Format the lines from the one containing "Open the 秋吉台サファリランド display name" through the one containing "Looking at the", both included, as a JSON list of strings with one string per line and blank lines omitted.
:: Task input
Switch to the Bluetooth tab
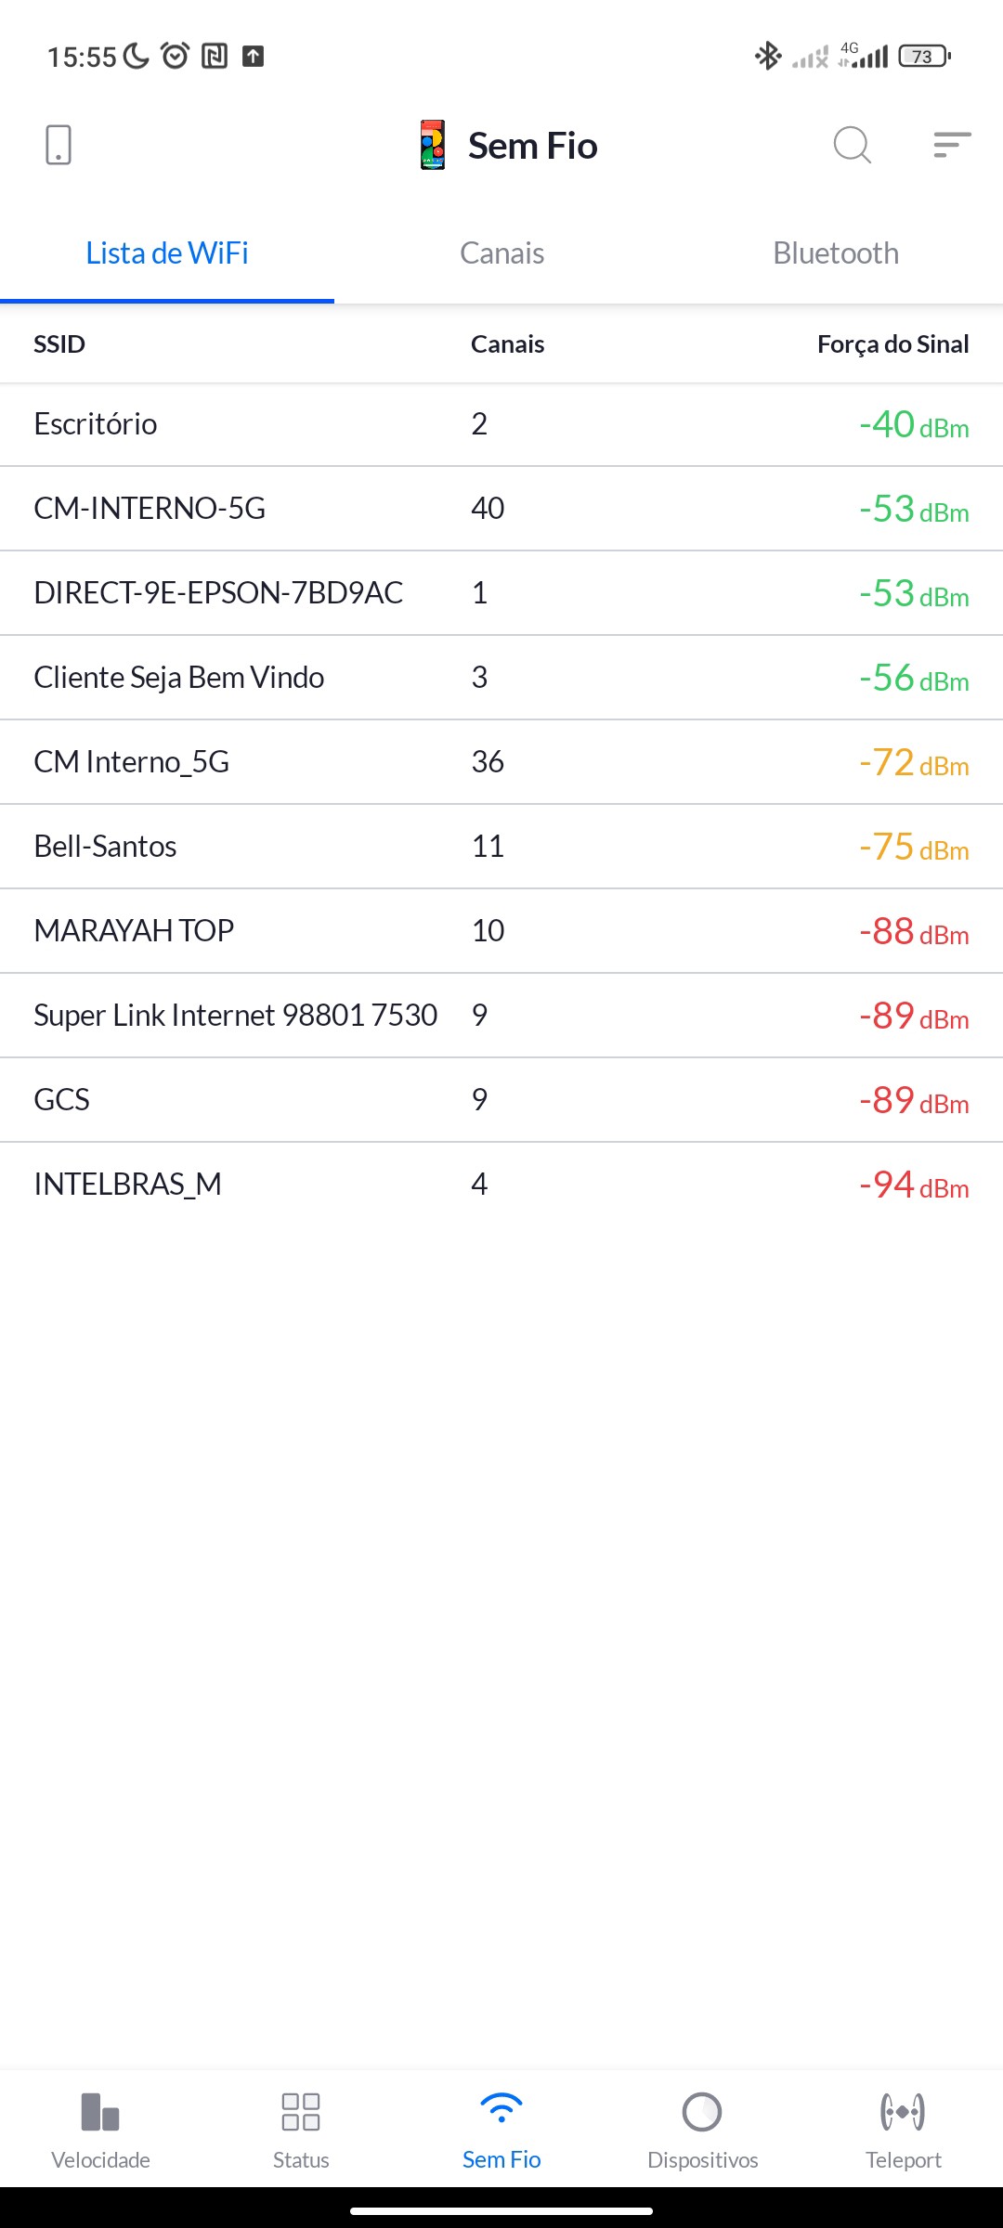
::::
:: Task input
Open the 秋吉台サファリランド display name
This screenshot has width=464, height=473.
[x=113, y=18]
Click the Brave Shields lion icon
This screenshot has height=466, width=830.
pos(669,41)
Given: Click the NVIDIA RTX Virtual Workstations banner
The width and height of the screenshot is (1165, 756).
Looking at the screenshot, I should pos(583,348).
::::
* [Output of the task]
[
  "Open the 秋吉台サファリランド display name",
  "This screenshot has width=464, height=473.",
  "[x=113, y=18]",
  "Click the Brave Shields lion icon",
  "This screenshot has height=466, width=830.",
  "pos(669,41)",
  "Given: Click the NVIDIA RTX Virtual Workstations banner",
  "The width and height of the screenshot is (1165, 756).",
  "Looking at the screenshot, I should pos(583,348)."
]